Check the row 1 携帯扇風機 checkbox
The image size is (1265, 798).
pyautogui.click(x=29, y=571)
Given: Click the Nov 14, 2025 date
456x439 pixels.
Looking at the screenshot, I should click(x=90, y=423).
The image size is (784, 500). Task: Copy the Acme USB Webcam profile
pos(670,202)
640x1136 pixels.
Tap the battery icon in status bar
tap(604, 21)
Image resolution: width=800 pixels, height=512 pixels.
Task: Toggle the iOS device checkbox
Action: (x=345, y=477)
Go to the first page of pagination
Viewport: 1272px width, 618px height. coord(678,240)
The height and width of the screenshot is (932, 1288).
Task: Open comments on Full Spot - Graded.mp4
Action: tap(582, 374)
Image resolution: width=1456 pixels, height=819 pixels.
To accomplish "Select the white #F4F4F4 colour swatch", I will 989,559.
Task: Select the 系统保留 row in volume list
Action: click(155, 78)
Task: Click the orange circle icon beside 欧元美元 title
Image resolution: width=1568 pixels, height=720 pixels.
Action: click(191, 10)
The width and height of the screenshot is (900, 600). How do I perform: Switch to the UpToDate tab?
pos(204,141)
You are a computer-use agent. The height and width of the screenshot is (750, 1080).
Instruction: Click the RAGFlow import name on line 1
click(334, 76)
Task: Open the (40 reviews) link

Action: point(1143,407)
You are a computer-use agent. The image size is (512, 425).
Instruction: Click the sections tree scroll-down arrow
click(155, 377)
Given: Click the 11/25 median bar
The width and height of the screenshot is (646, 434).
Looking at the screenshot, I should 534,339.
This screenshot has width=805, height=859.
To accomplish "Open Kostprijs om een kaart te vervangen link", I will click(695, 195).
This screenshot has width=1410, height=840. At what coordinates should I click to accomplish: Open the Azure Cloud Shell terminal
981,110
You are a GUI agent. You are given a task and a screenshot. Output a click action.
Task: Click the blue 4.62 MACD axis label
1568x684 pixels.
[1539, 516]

────

Description of the task: Would you please state how many lines in the material hold "agent"? The number alone will do.

Result below: 3